In terms of visualization, we plotted a scatter graph of HNR and PPE, and used the points() function to superimpose and display the predicted results of the new data in red. By carefully setting the xlim and ylim parameters, we ensured that all the observed points and predicted values were clearly displayed within the graph range.

p_new <- read.csv("parkinsons_new.csv", row.names = 1)

fit <- lm(PPE ~ HNR, data = parkinsons)
prediction <- predict(fit, p_new, interval = "confidence")
x_range <- range(parkinsons$HNR, p_new$HNR)
y_range <- range(parkinsons$PPE, prediction[, "fit"])

plot(parkinsons$HNR, parkinsons$PPE,  # 用 parkinsons 不是 p_new
     ylab = "PPE", xlab = "HNR",
     main = "PPE vs HNR with Predictions",
     xlim = x_range,   
     ylim = y_range)    

abline(fit, col = "blue", lwd = 2)
points(p_new$HNR, prediction[, "fit"], col = "red", pch = 19)  
lines(p_new$HNR, prediction[, "lwr"], col = "red", lty = 2)
lines(p_new$HNR, prediction[, "upr"], col = "red", lty = 2)

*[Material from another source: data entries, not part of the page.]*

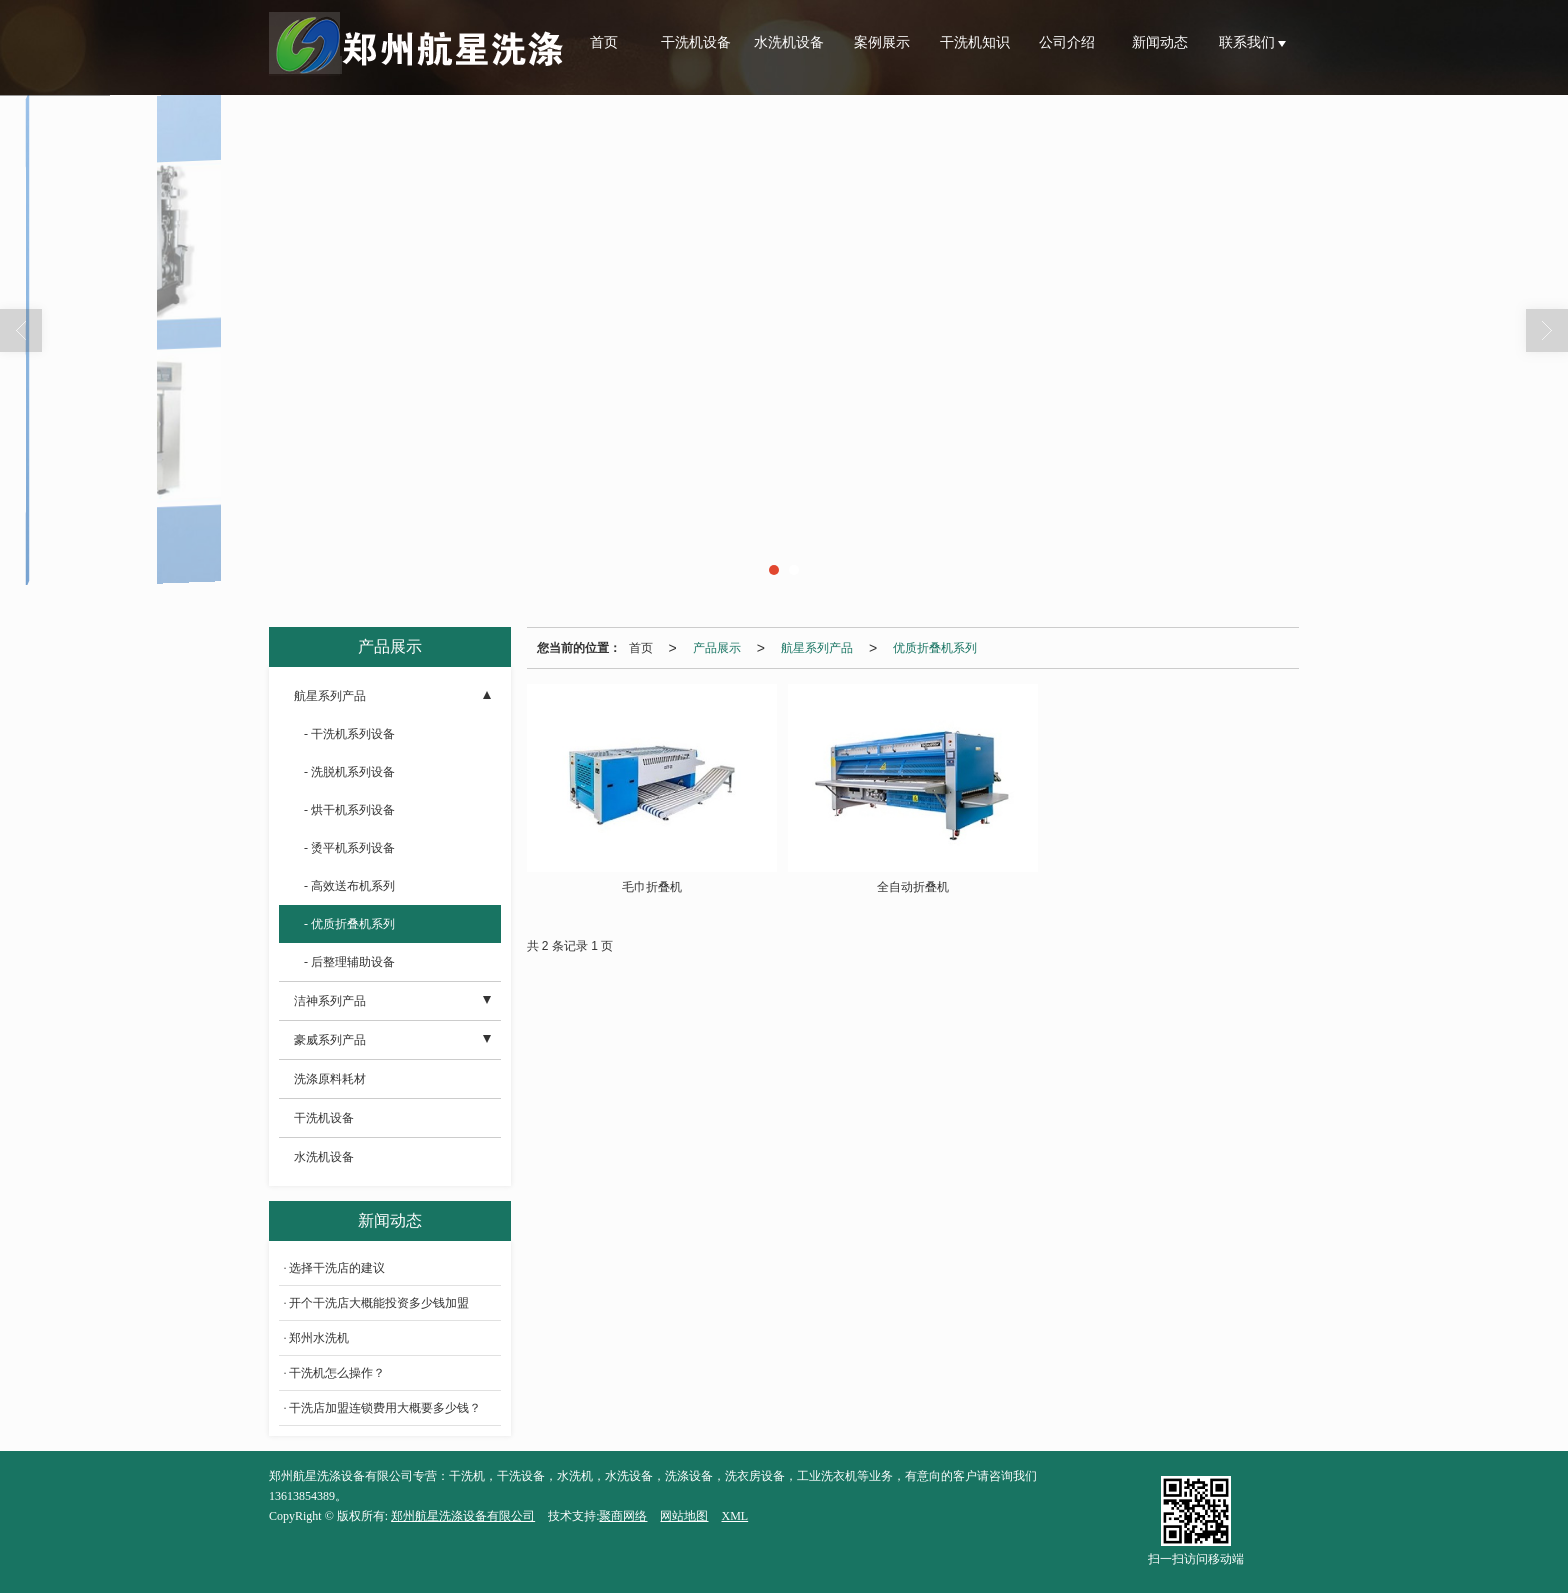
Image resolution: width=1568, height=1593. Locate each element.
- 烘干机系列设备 (349, 810)
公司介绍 (1067, 42)
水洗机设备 (789, 42)
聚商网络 (623, 1516)
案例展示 (882, 42)
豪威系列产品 (330, 1040)
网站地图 (684, 1516)
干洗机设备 (696, 42)
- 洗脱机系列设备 (349, 772)
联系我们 (1249, 42)
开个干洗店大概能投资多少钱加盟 (379, 1303)
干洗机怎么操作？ (337, 1373)
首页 (604, 42)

The PPE prediction model based on HNR demonstrates excellent generalization ability on the new dataset, with most of the observations closely following the regression trend line determined during the training stage. The prediction points for the three new samples all fall within the 95% confidence interval, verifying the reliability of the model. However, in the extreme HNR regions, the confidence intervals significantly widen, and the prediction uncertainty increases, indicating that the original training data has insufficient sample coverage in these areas. This model has high reliability within the intermediate HNR value range and is suitable for most clinical scenarios; for patients with extreme sound characteristics, it is recommended to combine other acoustic indicators to construct a multivariate model to improve the prediction robustness.

Discussions and conclusions:

Summary of statistical Findings: Our analysis identified HNR as the most significant predictor of PPE , accounting for 48.0% of its variance through a strong negative linear relationship. This was followed by spread2 (41.6% variance explained) , while NHR, RPDE, and D2 demonstrated progressively weaker predictive power . The HNR-based prediction model exhibited strong generalization on new data, with all test samples falling within the 95% confidence interval , though uncertainty increased in extreme HNR regions due to limited training data coverage in these ranges.

Contextualization with Introduction: This study directly addresses the critical need for non-invasive biomarkers in Parkinson’s disease diagnosis identified in our introduction. Where current clinical practice relies on observable motor symptoms that emerge only after significant neurodegeneration, our results demonstrate that objective acoustic measurements—particularly HNR and PPE—can detect vocal impairment much earlier. The strong performance of HNR validates Little et al.’s foundational work while advancing it through precise quantification of predictive power.

Clinical Relevance and Future Directions: These findings matter because they provide the statistical foundation for developing accessible, low-cost telemonitoring tools that could revolutionize Parkinson’s care. Voice-based screening enables frequent, remote assessment without clinical visits, potentially detecting progression earlier and personalizing treatment regimens.